#### [Directive 1]
In the entries, starting with the line containing "Task: Click the scroll-to-bottom arrow button" and going on through the end of the entries, change "screenshot" to "image" and give those lines again with everything else unchanged. Leave the pictures out of your answer.

Unbelievably contrasting with the magnificently multi-hued and symmetrically ordered rose garden that has been established within the park periphery abutting its extremities along the Lado Serai-Qutb Complex connecting road, past the portion of the park where there still is some semblance of civilizational presence, past the region where the winding serpentine pathways have been shrouded with layers of red soil and cobbled stone and there do exist varieties of flora and fauna apart from lithe goats, ubiquitous Kikar trees (Prosopis juliflora) and ever-garrulous Jungle Babbler birds (Turdoides striata), the thoroughly-vegetated 200-acre complex transforms into a threatening, dark and forgotten patch of forest crisscrossed by deep sewage channels, untrodden pathways and desolate remains of decrepit mausoleums (most of which have been documented on this blog in the past, follow the links mentioned at the end of this article). Nearby appear like mirages two majestic step-wells (“baolis”), since christened “Rajon ki Baoli” and “Gandhak ki Baoli” as a consequence of their association with masons (“Rajon”) and Sulphur (“Gandhak”) (refer Pixelated Memories - Rajon ki Baoli and Pixelated Memories - Gandhak ki Baoli).

#### [Target position entries]
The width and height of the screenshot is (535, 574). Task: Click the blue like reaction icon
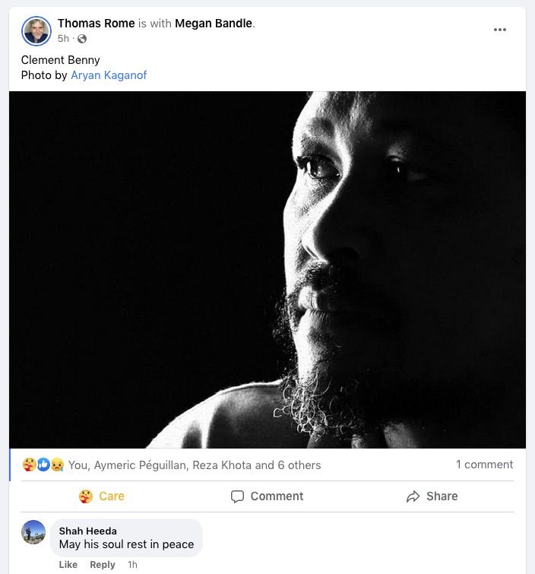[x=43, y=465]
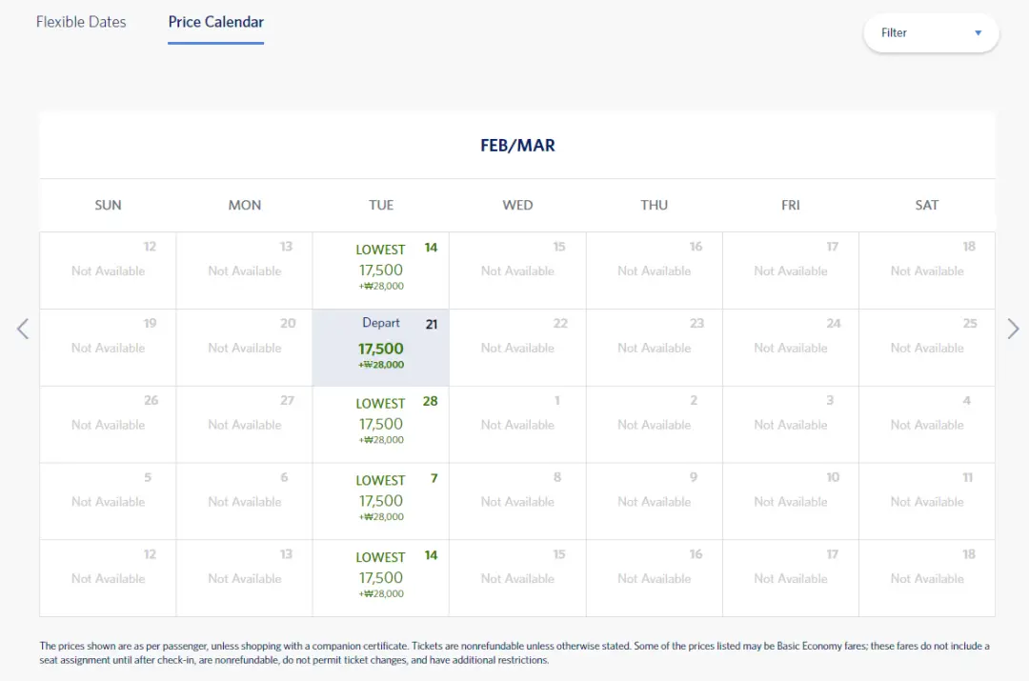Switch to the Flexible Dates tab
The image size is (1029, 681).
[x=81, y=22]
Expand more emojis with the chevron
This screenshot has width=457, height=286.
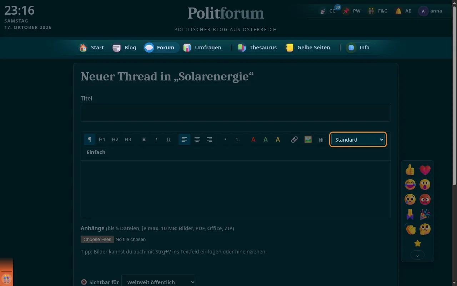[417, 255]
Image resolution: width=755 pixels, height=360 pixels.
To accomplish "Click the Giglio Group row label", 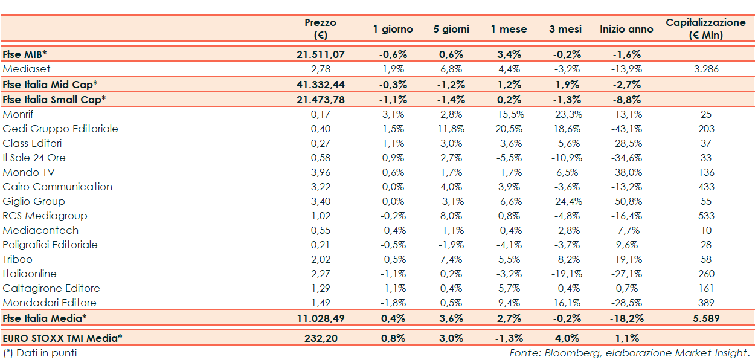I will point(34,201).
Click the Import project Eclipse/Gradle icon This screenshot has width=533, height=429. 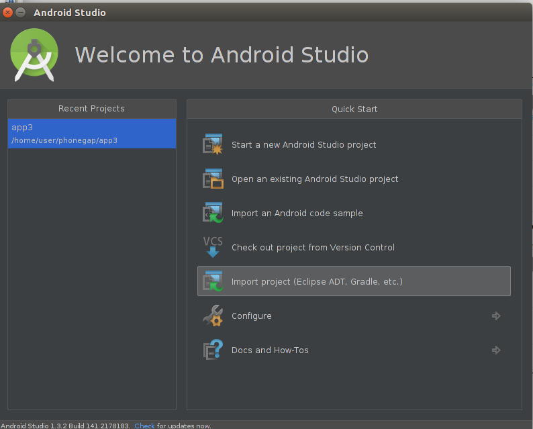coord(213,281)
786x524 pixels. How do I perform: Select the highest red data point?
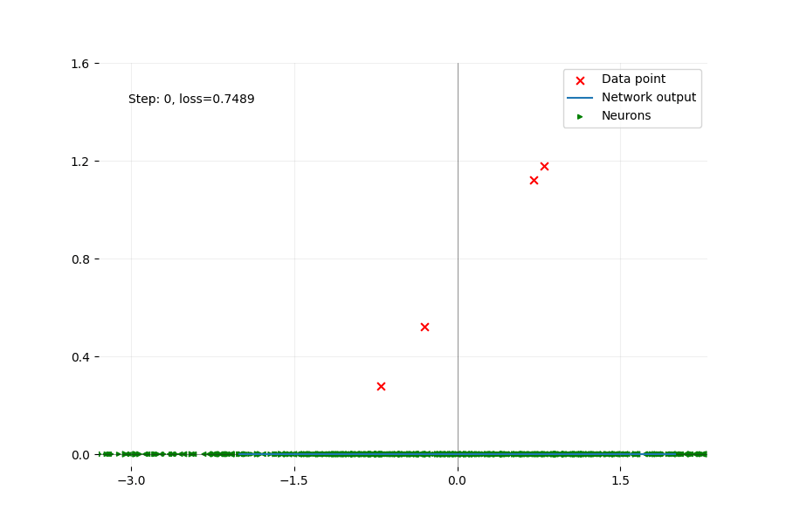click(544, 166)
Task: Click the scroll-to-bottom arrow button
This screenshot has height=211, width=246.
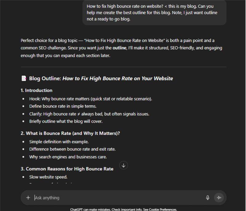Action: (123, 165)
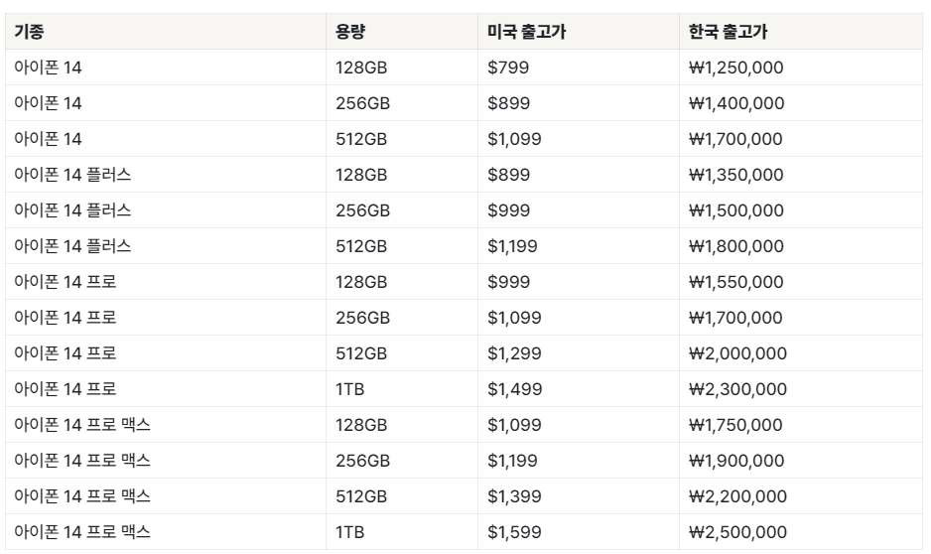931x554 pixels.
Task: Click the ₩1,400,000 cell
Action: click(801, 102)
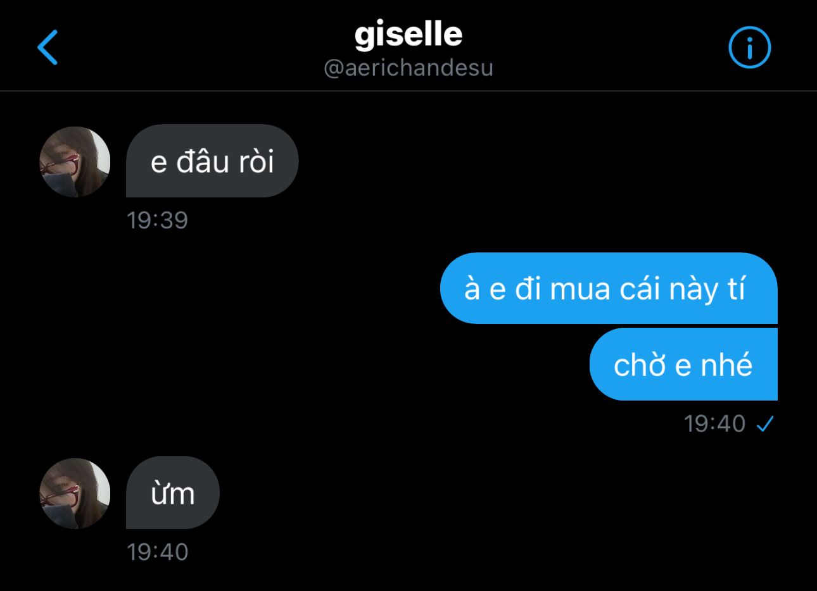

#### [Directive 2]
In the passage about the park, what three things crisscross the dark, forgotten patch of forest?

#### [Worked answer 1]
Task: Click the scroll-to-bottom arrow button
This image has height=211, width=246.
Action: (123, 165)
931x554 pixels.
Task: Click the ₩1,400,000 cell
Action: click(801, 102)

#### [Worked answer 2]
Deep sewage channels, untrodden pathways, and desolate remains of decrepit mausoleums.